Films help Lebanese come to terms with dark past
BEIRUT -Agence France-Presse
Lebanese cinema is still deeply focused on the civil war that ripped the country apart and its reflections on today. Particularly after 2005, when former Prime Minister Rafik al-Hariri was assassinated, moviemakers returned to the civil war genre.
Lebanon’s civil war ended a quarter of a century ago but its filmmakers remain fixated on this dark period, seeing their movies as a kind of catharsis to help heal collective trauma.The industry’s focus contrasts sharply with a society that has yet to come to terms with its devastating past, where war has marked the last five generations – and each community, be it Christian or Muslim, looks back through a different lens.
The latest example to hit the screens is “Mirath” (“Heritages”) by French-Lebanese filmmaker Philippe Aractingi.
Mingling fact and fiction, Aractingi shares with his children memories of the 1975-1990 war, his exile and his return home, a story to which most Lebanese can relate.
“The Lebanese tend to deny the past and the war” that pitted Christian militias against Palestinian groups and their Lebanese Muslim and leftist allies, Aractingi told AFP.
“So discussing the war through cinema is kind of cathartic. In ‘Mirath,’ I talk about how we need to communicate with our children, so that [war] never returns.”
Among Aractingi’s other films are the 2005 “Bosta” (The Autobus) and the 2007 “Under the Bombs,” which both represented Lebanon at the Academy Awards.
Unlike Egypt, the region’s filmmaking hub, Lebanese cinema has long suffered from a lack of government support, pushing directors to seek financing abroad.
The ironic yet deeply romantic films of the Rahbani brothers marked the 1960s, Lebanon’s golden age.
But then came the war, which ripped the country apart and deepened the sectarian divide.
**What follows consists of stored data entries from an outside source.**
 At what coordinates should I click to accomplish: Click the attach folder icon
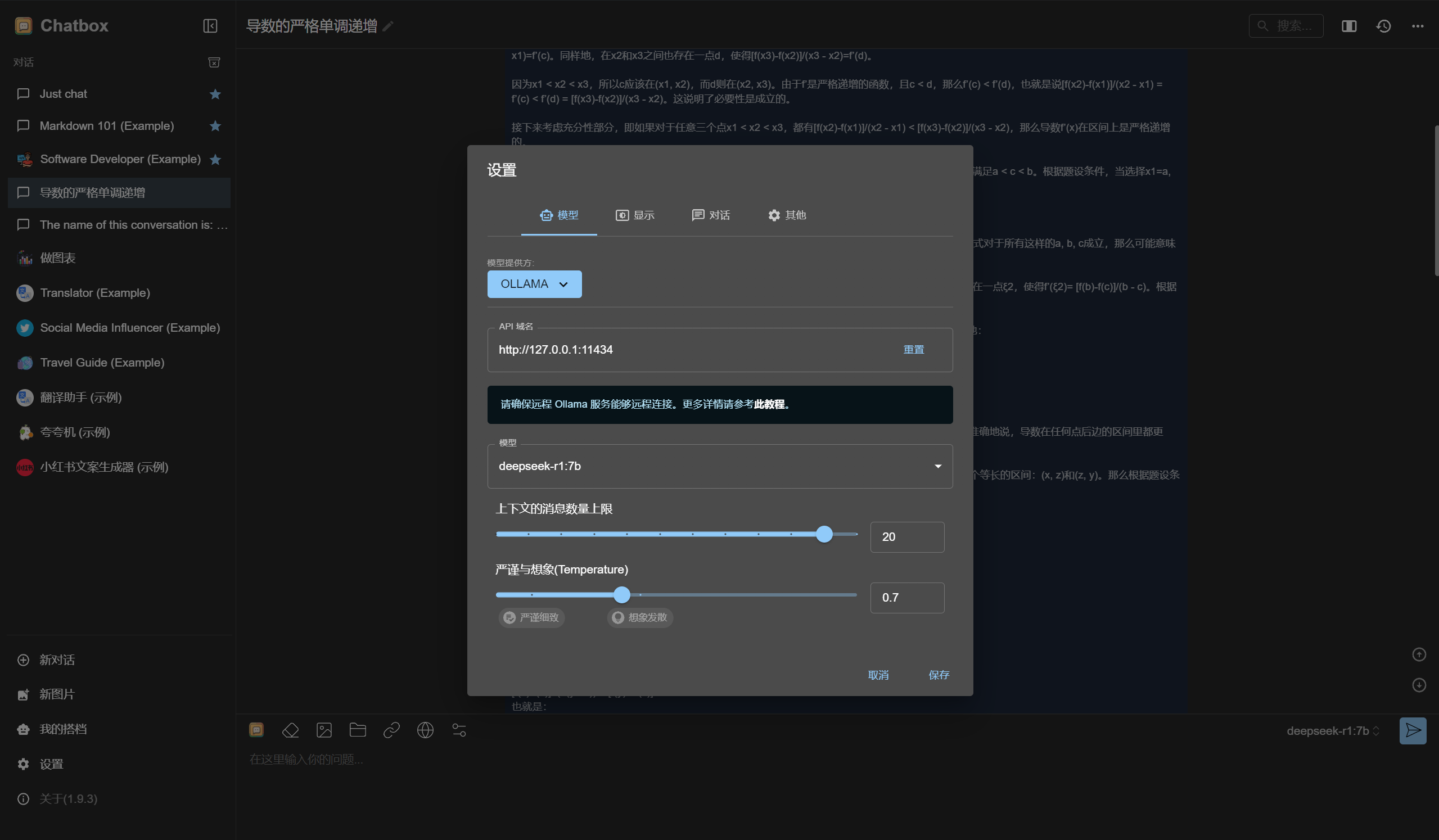tap(358, 730)
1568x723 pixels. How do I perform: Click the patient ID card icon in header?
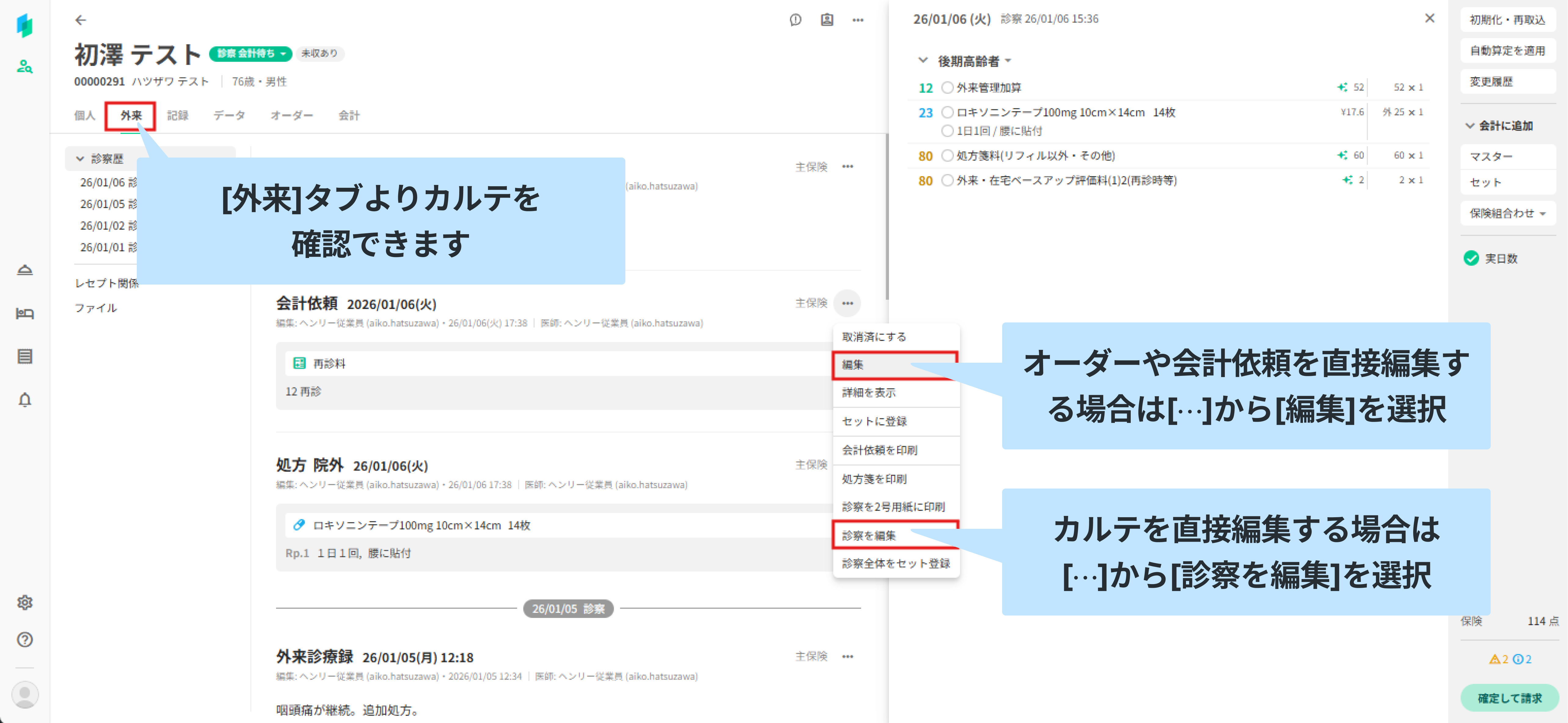[x=827, y=20]
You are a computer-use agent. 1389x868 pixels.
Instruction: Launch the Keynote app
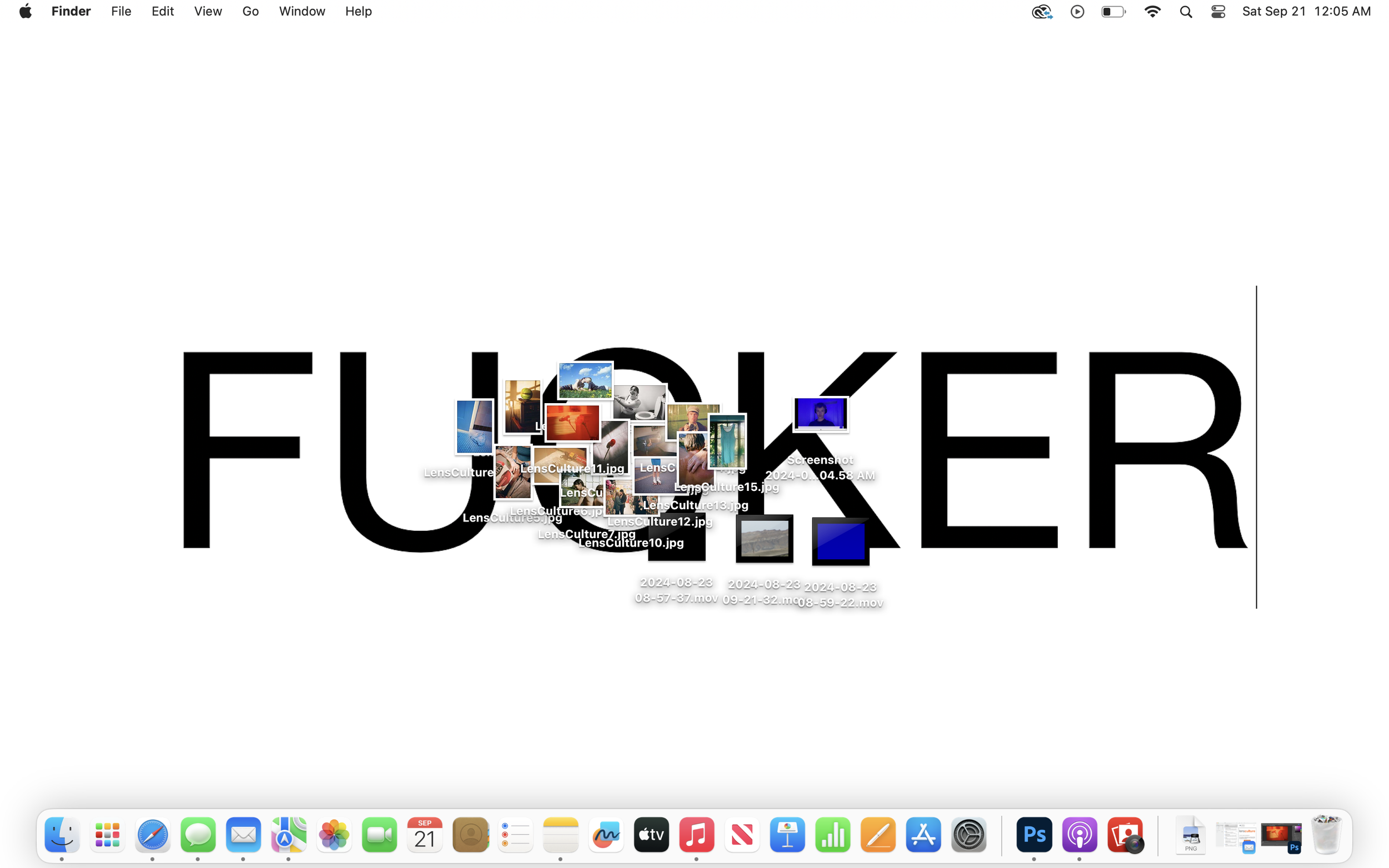click(x=787, y=835)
Some 150,000 people were killed and thousands of others disappeared in the bloodshed.
Two filmmakers’ names stood out during the civil war years: Burhan Alawiyeh and internationally renowned Maroun Baghdadi, who died at 43, soon after the conflict ended.
Major productions by Baghdadi – notably “Little Wars” (1982) and “Out of Life” (1991), about Western journalists being taken hostage – ushered in a string of films about the “events”, a euphemism the Lebanese still use to refer to the war.
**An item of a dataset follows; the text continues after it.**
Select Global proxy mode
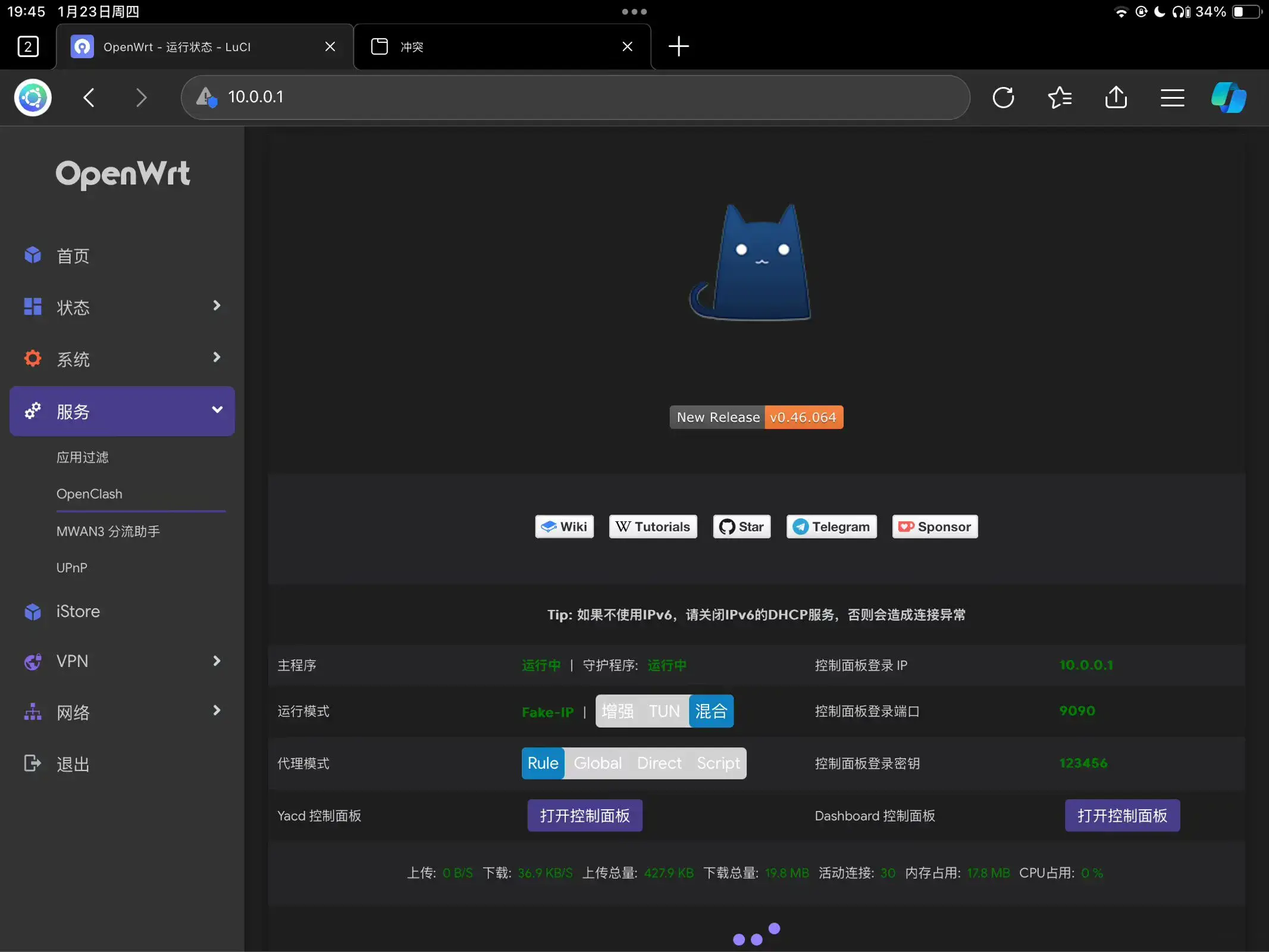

In the post-war 1990s, Ziad Doueiri’s “West Beirut” portrayed the lives of adolescents divided by war, winning the Francois Chalais prize at Cannes.
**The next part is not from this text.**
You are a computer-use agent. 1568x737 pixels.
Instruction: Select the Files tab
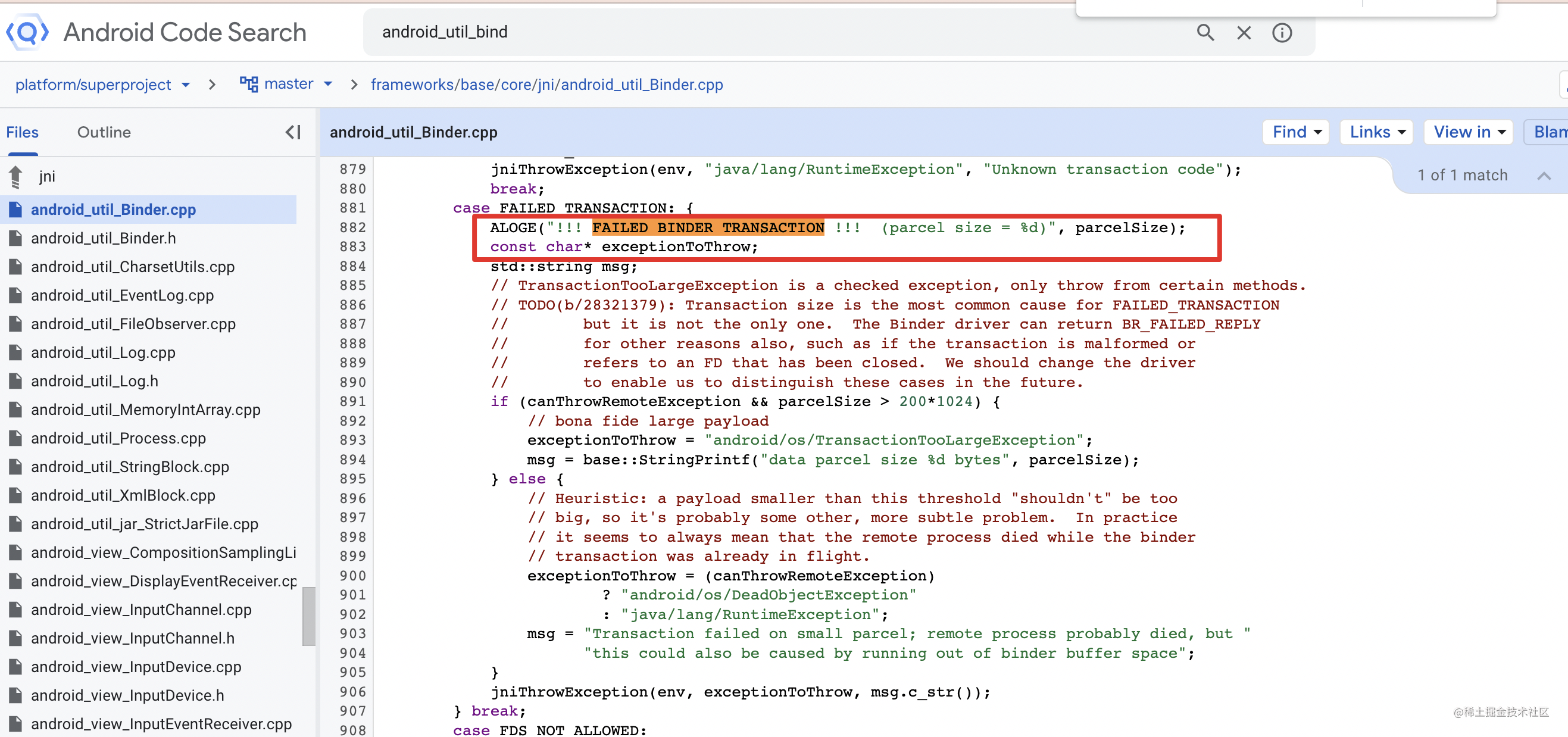pyautogui.click(x=23, y=132)
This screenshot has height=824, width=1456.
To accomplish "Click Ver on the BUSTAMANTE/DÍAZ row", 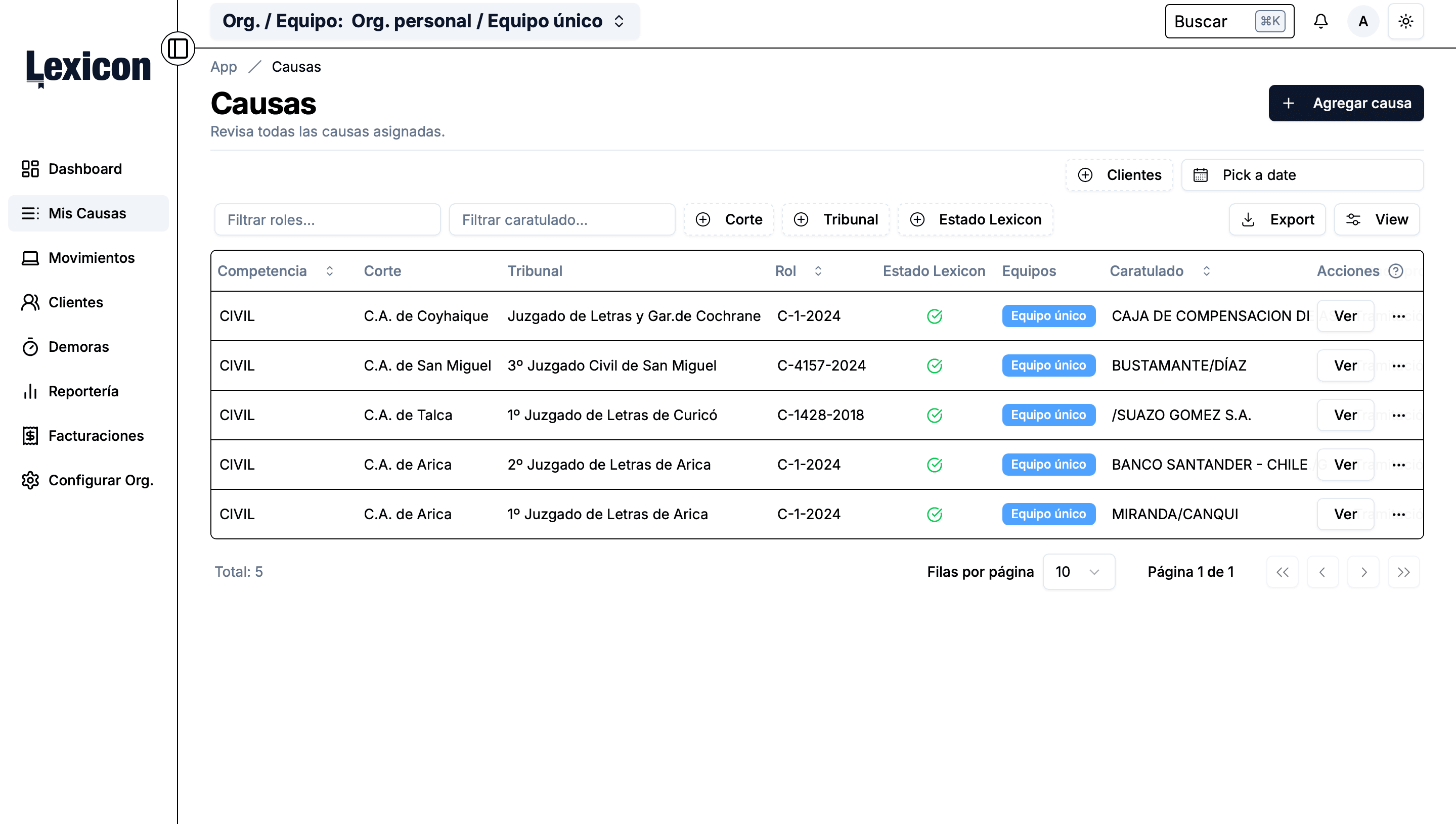I will tap(1346, 365).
A lull followed, with films such as “Around the Pink House” by Joana Hadjithomas and Khalil Joreige, and Randa Chahhal Sabbagh’s prize-winning “The Kite” departing from the subject of war.
But from 2005 – when former prime minister Rafic al-Hariri was assassinated and Syria’s nearly 30-year domination of Lebanon ended – there has been a return to the civil war genre, according to filmmaker and professor Hadi Zakak.
“Filmmakers have since tried to go to the heart of the problem, to explain why Lebanon is still at war, even if in a different form,” he said.
In the last nine years, the country has been rocked by a string of political crises, the targeted killings of politicians and journalists, sectarian clashes and a war with Israel.
“Since 2005, there has been an undeclared civil war,” said Zakak. “Filmmakers are therefore trying to understand the past to make sense of the present.”
Deadly clashes that have erupted, especially since the war broke out in neighbouring Syria, are a reminder that the threat of renewed sectarian conflict is never far away.
Nadine Labaki, the superstar of Lebanon’s contemporary cinema and director of the 2007 comedy “Caramel,” made “Where Do We Go Now” in 2011, a film both poignant and funny in which Christian and Muslim women in the same village try to convince their husbands to stop fighting each other.
While many aspects of Lebanon’s civil war remain unresolved, among the most painful are the issue of forced disappearances.
Bahij Hjeij’s film “Here Comes The Rain,” also made in 2011, tells the story of the difficult return home of a man who spent 20 years in captivity.
In 2013, Eliane al-Raheb made “Layali Bala Nawm” (“Sleepless Nights”), which portrays the meeting of an ex-militiaman with the mother of a disappeared fighter.
The civil war, however, is still deemed “too sensitive” so kept off the school curriculum, where history instruction ends with the final withdrawal of French troops in 1946, three years after independence.
“When I see these films, I feel like I’m discovering my own country,” said Christiane, a 22-year-old born after the civil war ended. For Aractingi, the country’s filmmakers have their work cut out for them for the foreseeable future.“Movies about the war will be made as long as the Lebanese keep living in denial of their past.”